Adding two matrices together is a relatively straightforward matter. By taking two matrices of the same dimension *n*X*m*, add up each corresponding cell *i,j* in the two matrices, and return the result into the same cell *i,j* in a new matrix size *n*x*m*.

\[
\begin{equation}
\begin{bmatrix} 4 & 2 & 6\\ 3 & -1 & 3\\ \end{bmatrix}
+\begin{bmatrix} 5 & 3 & 7\\ 7 & 3 & 4\\ \end{bmatrix}
=\begin{bmatrix} 9 & 8 & 13\\ 10 & 2 & 7\\ \end{bmatrix}
\end{equation}
\]
In the above example, cell *1,1* in the first matrix is 4, while in the second matrix the value of cell *1,1* is 5. Adding them together, 9 is returned and placed in cell *1,1* in the resulting new matrix.

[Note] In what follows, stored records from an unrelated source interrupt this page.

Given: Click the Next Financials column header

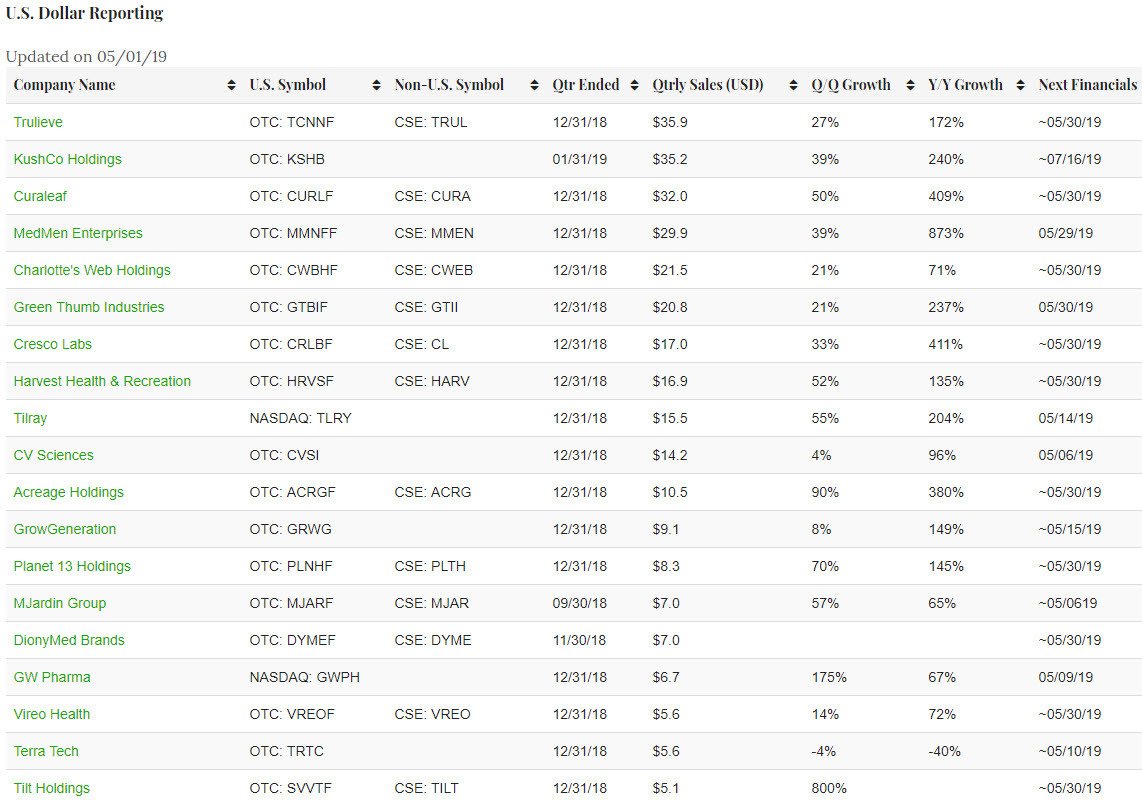Looking at the screenshot, I should 1087,85.
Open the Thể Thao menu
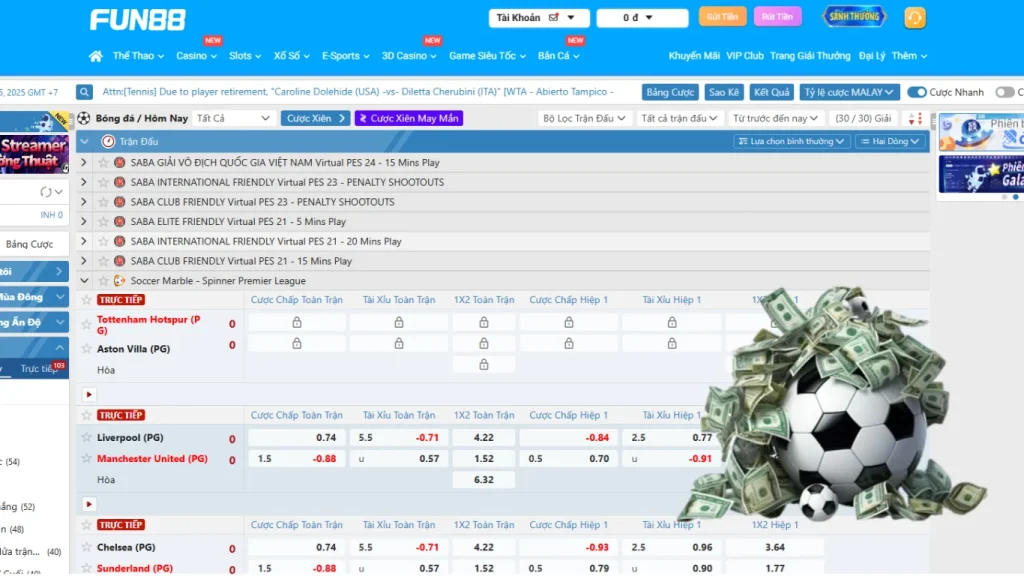This screenshot has height=576, width=1024. point(139,56)
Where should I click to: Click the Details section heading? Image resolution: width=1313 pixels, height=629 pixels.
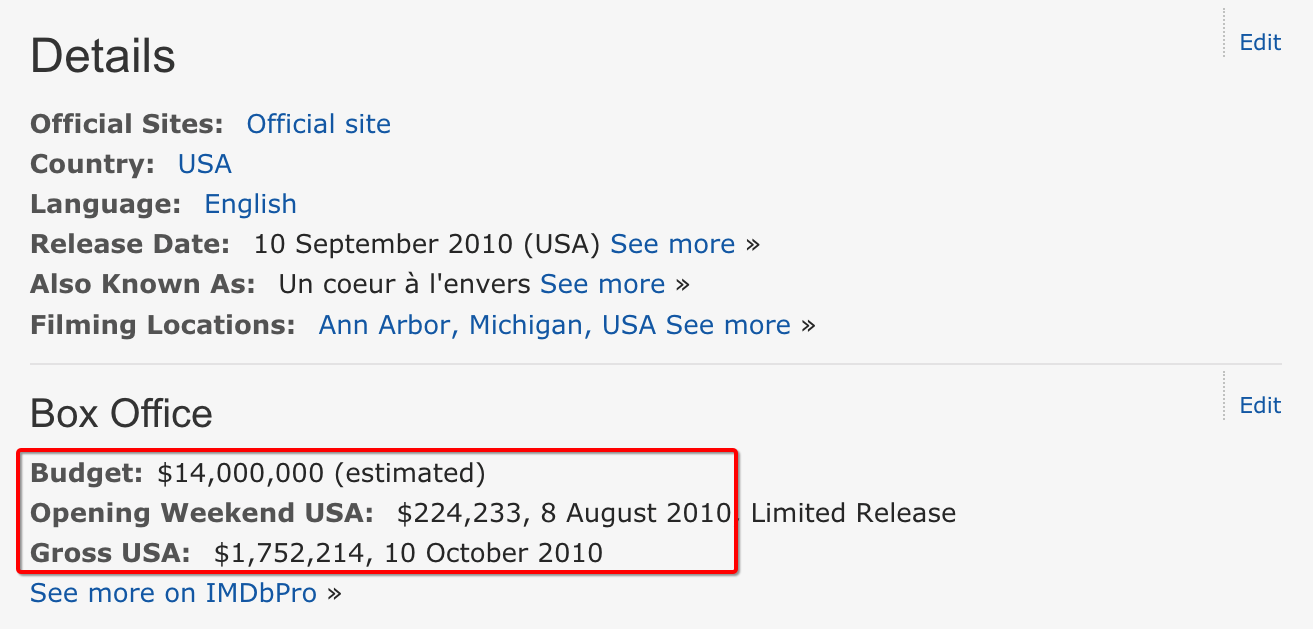[103, 56]
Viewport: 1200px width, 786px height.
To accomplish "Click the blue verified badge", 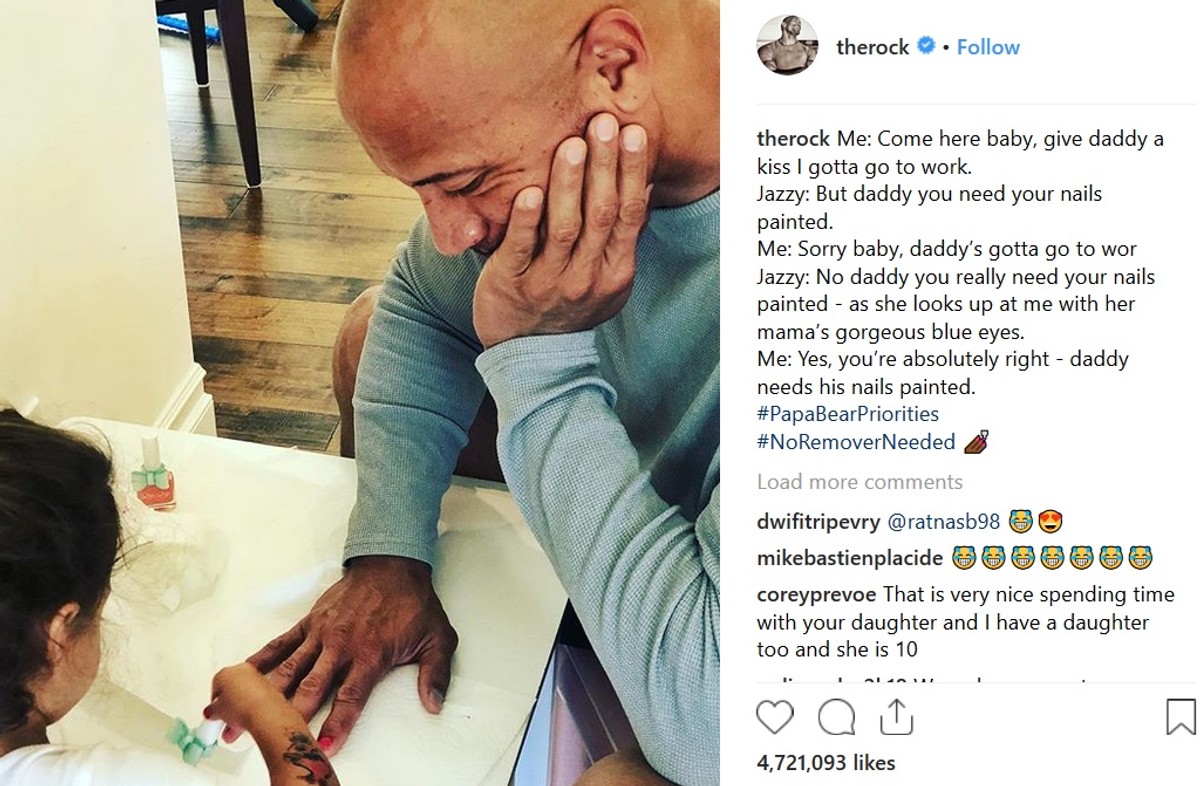I will pos(927,46).
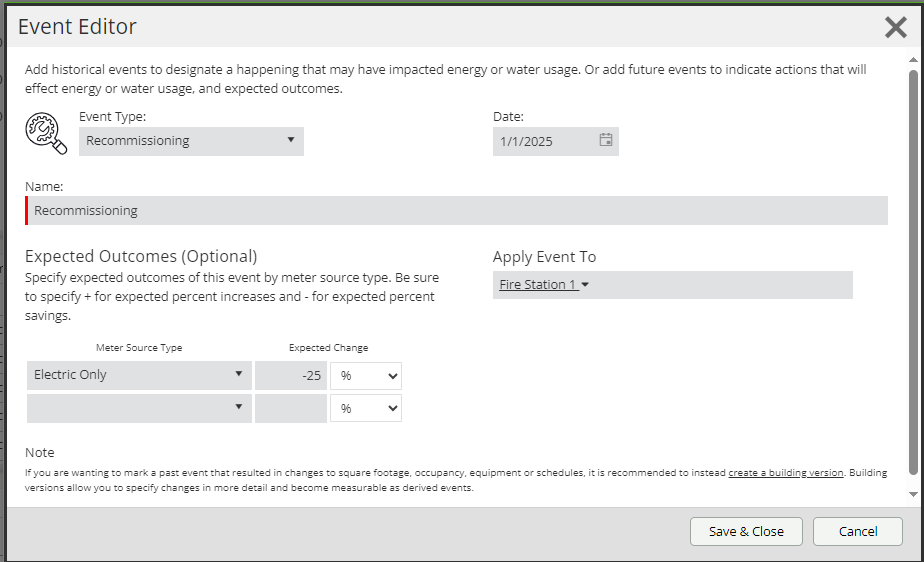Open the Event Type dropdown

click(x=192, y=141)
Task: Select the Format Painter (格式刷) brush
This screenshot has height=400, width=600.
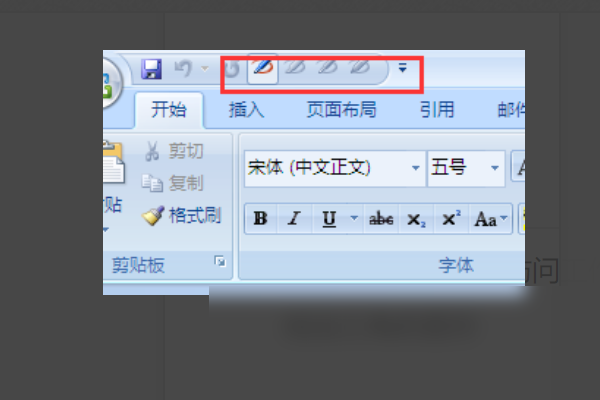Action: point(153,216)
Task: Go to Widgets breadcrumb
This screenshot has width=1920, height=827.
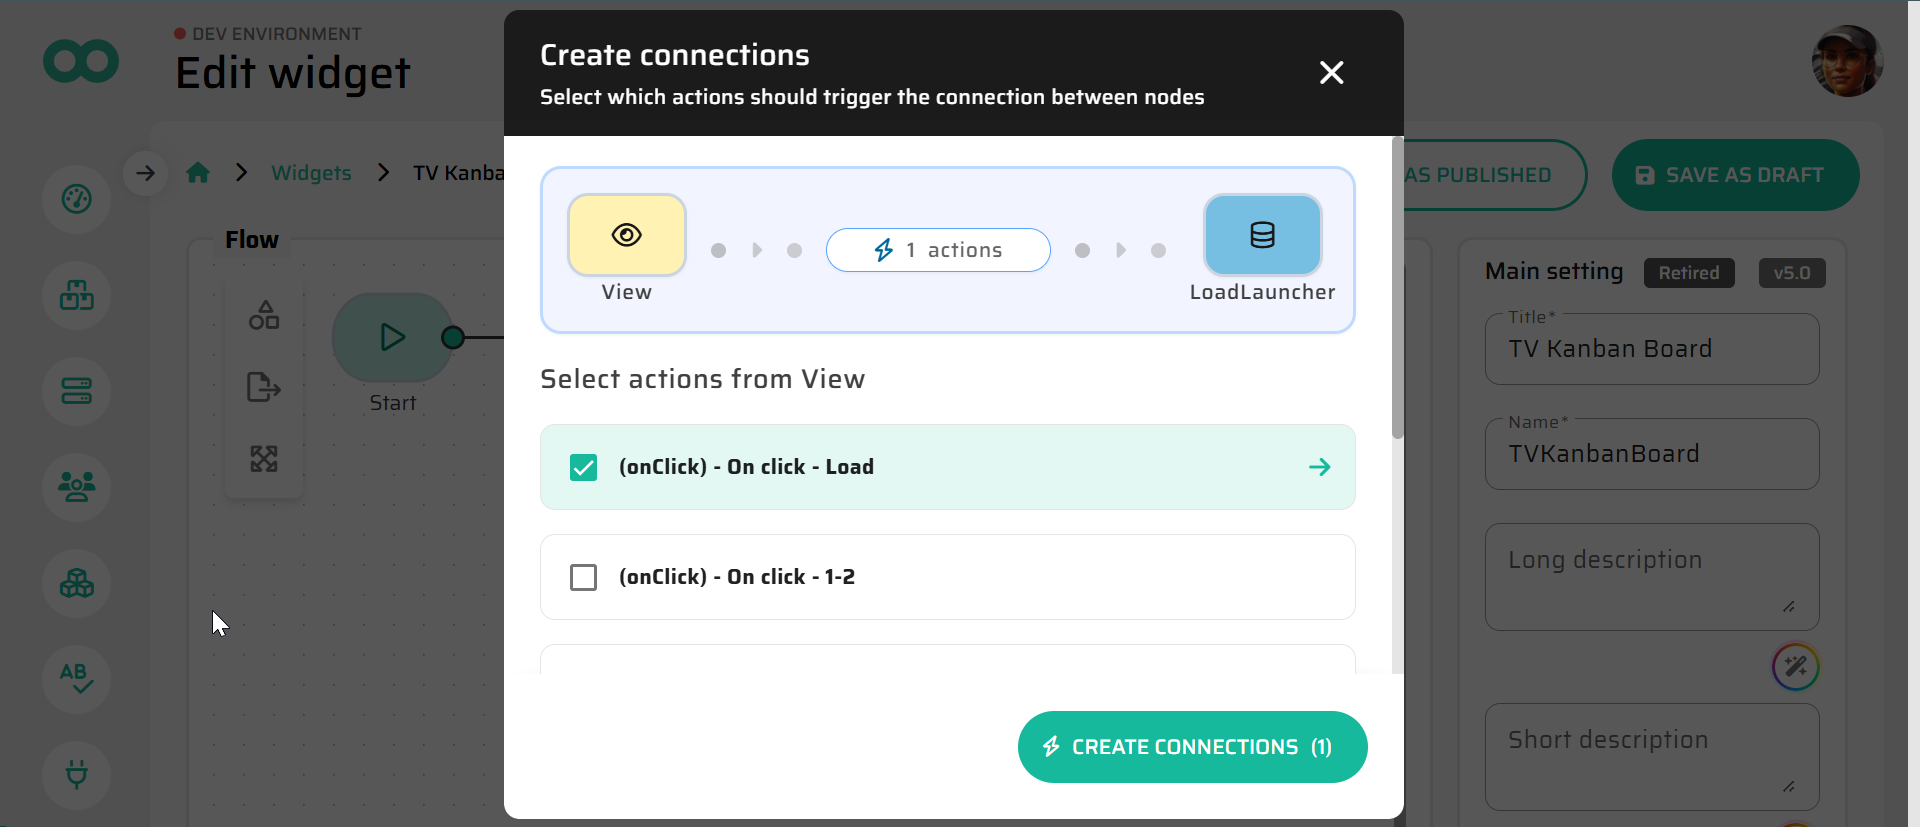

Similarly, cell *2,3* in the first matrix is 3 and 4 in the second matrix. Cell *2,3* in the summed matrix is thus 7.

Note that we are unable to add together matrices of different dimensions. Only matrices with the same dimenstion *n*x*m* are capable of being summed together, as would become easily apparent if you tried. Subtraction of two matrices works in the same way as addition.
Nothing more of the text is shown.